Saturday, February 18, 2012

Target's targets



Privacy, or lack thereof, is back in the news again. We've been hearing for a couple of years now how Facebook is destroying privacy, how you need to be hyper-vigilant about your "privacy settings" because otherwise Facebook will share "private information" with nefarious sources that will somehow use knowledge of your favorite bands and TV shows to destroy you.

Now in the last week we've been hit with two breaking stories about how corporations are collecting your personal data. The Wall Street Journal reports that the Google Chrome browser was built to track cookies so as to circumvent the iPhone privacy settings, already drawing the ire of members of Congress.

Meanwhile, the New York Times has revealed that the Target corporation has such an advanced data analysis system that they can diagnose pregnancies based upon purchasing patterns. This led to a situation where a teen-age girl was mailed baby coupons, leading to an enraged father confronting a local Target manager. A few days later the man called back and apologized to the manager, telling him that there had been "activities activities in my house I haven’t been completely aware of. She’s due in August."

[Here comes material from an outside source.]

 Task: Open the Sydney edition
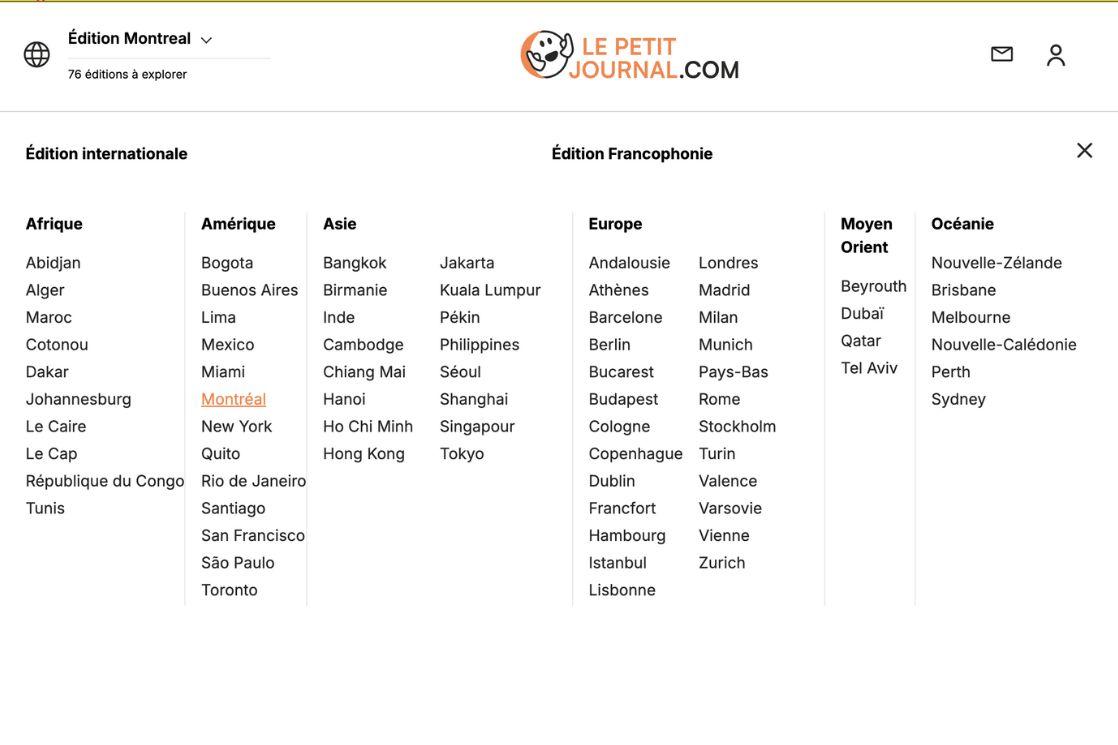point(958,399)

The author of the Times article had had access to Target cut off, but for awhile he was privy to some of the inner workings of the corporation. He found out that when baby coupons were mailed to future mothers, the response rate was not as good as when baby coupons were sent as part of a larger coupon section of random items. The conclusion is obvious: when consumers feel like they are being "spied on," they freak out. When the appeal is more subtle, they respond to it.

But why do they freak out? Obviously, nobody likes the idea of being under surveillance. But do we fear surveillance for its own sake, or are we afraid of the judgment that might come from it? I'm inclined to think it's the latter, and that there is a certain cognitive dissonance about the nature of those doing the surveillance.

A corporation cannot judge you, because a corporation does not respect your integrity as an individual. Target was not praising or condemning the teen-age parent-to-be. A corporation regards you as a data point. And this is only fair, because you feel the same way about it. It's a relationship based upon mutual utility, not upon the mutual construction of identity. Granted, you regularly deal with human faces that represent the corporation (at least in the case of Target, if not Facebook or Google), but you are usually not called upon to respect their integrity as individuals, only as representatives of the non-human entity.

So I think it is generally logical to not be afraid of data collection, and if anything, to view the application of the interpretation of the data with enthusiasm. We supposedly value efficiency in business--what is wrong with being the beneficiary of a database's efficiency? As with any corporate practice, there may be unintended consequences, such as the case of the father who found out his daughter was pregnant only after Target did...but you can make the case in that instance that data analysis expedited a conversation that would have to take place eventually, and one that arguably should have taken place already.

But I think there is another factor that leads to our antipathy for such corporate practices. We want to be respected as individuals. We want our choices to be evaluated and judged, including (perhaps especially) our consumer purchases. Sometimes we ostentatiously display our choices, often in settings where we could be judged, for good or ill. I think we resent it that corporations regard us as just a data point, as if they can predict our nature and preferences independent of our free will to assert ourselves.

To such a concern, I would advise this: if you don't want to be treated as a data point, don't act like a data point. If you would prefer not to be a target for marketing schemes, maybe you ought to consider the nature of a corporation named "Target."

1 Comments:

Anonymous Jay . T said...

i don't know i think there more to it. i mean who say what is private and whats not, who set the standards. because if i did everything would be sweet.